Of the records that follow, copy only the lines from the line containing "[Go to Activate! homepage] (102, 35)" to the line containing "[Grid View] (1658, 637)", both included, exactly as written.

Given records:
::::::::::

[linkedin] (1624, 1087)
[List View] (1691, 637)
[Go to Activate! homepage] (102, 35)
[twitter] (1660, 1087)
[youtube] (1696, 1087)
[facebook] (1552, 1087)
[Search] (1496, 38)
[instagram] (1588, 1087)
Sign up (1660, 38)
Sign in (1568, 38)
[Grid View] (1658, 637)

::::::::::

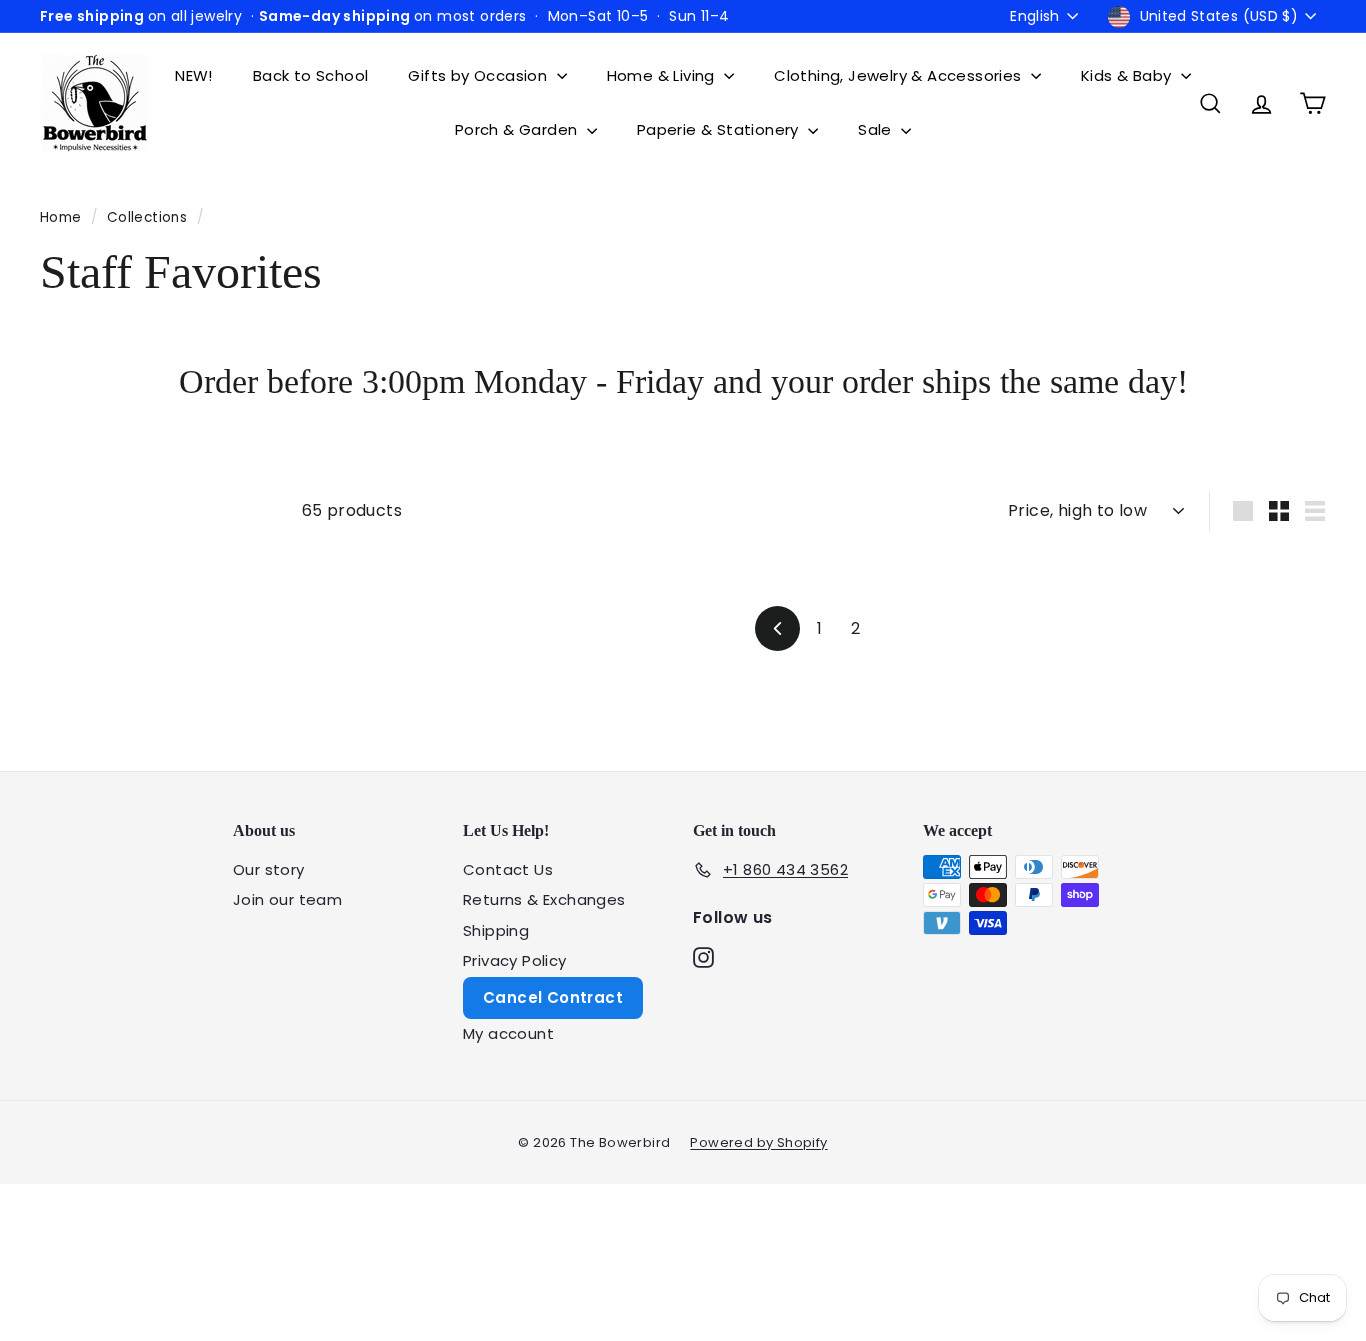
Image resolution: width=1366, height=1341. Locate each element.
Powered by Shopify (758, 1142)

::::::::::

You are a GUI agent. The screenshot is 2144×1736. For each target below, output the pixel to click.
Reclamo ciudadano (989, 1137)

::::::::::

Written solution:
[Go to Activate! homepage] (102, 35)
[twitter] (1660, 1087)
[youtube] (1696, 1087)
[facebook] (1552, 1087)
[Search] (1496, 38)
[instagram] (1588, 1087)
Sign up (1660, 38)
Sign in (1568, 38)
[Grid View] (1658, 637)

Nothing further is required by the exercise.